发状念珠藻细胞分离纯化

6．1　发状念珠藻细胞分离纯化

将干燥的发状念珠藻浸泡在BG11₀培养基中，置光照培养箱中40 μmol· m^－2· s^－1，25℃静置培养10小时，使其光合活性完全恢复。将发状念珠藻剪成约1cm长的节段，置于一灭菌烧杯中，加入0．1% HgCl₂浸泡30～60秒进行表面消毒，倒出HgCl₂溶液，用无菌水冲洗5～6次。把经表面消毒的发状念珠藻段加入无菌BG11₀培养基中，在玻璃匀浆器中匀浆成浆液。将发状念珠藻浆液接入BG11₀培养基中，调整培养基pH值为7．5，光照强度40μmol· m^－2· s^－1，25℃静置培养30～40天。

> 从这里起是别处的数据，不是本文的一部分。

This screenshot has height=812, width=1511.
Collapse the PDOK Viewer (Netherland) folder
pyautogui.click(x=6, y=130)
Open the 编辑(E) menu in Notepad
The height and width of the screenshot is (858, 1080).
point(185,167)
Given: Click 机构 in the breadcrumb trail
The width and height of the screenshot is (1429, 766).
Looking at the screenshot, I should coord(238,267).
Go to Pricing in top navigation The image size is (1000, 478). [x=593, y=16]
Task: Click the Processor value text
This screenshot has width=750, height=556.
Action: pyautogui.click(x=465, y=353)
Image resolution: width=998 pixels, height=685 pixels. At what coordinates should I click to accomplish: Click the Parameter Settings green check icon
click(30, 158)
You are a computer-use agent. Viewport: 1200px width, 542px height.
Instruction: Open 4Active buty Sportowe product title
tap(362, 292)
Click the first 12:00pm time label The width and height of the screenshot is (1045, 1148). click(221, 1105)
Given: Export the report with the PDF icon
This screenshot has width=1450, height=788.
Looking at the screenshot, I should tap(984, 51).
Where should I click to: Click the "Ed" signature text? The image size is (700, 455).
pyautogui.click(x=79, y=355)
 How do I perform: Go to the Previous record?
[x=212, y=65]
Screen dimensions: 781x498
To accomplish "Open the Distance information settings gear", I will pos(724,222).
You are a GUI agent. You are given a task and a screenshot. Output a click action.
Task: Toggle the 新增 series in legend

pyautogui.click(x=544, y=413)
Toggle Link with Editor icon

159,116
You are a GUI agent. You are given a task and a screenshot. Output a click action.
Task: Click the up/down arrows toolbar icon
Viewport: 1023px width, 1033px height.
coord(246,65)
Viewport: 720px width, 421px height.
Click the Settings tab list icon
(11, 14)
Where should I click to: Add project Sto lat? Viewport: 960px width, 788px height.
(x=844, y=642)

天然发状念珠藻匀浆后分离得到的单体细胞多数呈典型的念珠状排列（藻丝），由于匀浆所产生的机械破坏作用，匀浆液中的藻丝与天然发状念珠藻相比较短，匀浆液中还可见一些游离的单细胞及胶质鞘的碎片（彩色插图10）。分离后的细胞在培养过程中，部分细胞死亡，藻丝数量逐渐减少，而单细胞则逐渐增多。单细胞主要为厚壁孢子和异形胞，壁厚，折光性较强，说明发状念珠藻细胞由聚合体中分离出来进行液体培养时，多数营养细胞不能适应这一改变而死亡或转变为厚壁孢子。细胞培养物以30～40天为一周期连续转代后，培养液中的念珠状细胞又逐渐增加，表明发状念珠藻细胞已逐渐适应液体培养环境，细胞颜色也由最初的黄绿色逐渐变为深绿色，说明细胞内叶绿素含量有所增加。

BG11₀液体培养基中加入1%的琼脂，制备BG11₀培养基平板。吸取上述发状念珠藻细胞培养液涂布于平板上，光照培养箱中40μmol· m^－2· s^－1，25℃培养10～15天，平板上可形成绿色细胞群落（彩色插图11），从中选取分离的细胞群落，镜检确定为典型发状念珠藻细胞纯培养物后，接入BG11₀液体培养基中，以30天为一个培养周期连续传代培养，培养过程中镜检，确定培养液中无其他微生物和藻类的生长，将此细胞培养物作为发状念珠藻细胞种，培养在BG11₀培养基中，15μmol· m^－2· s^－1光照，15℃下保存，40～60天转接一次。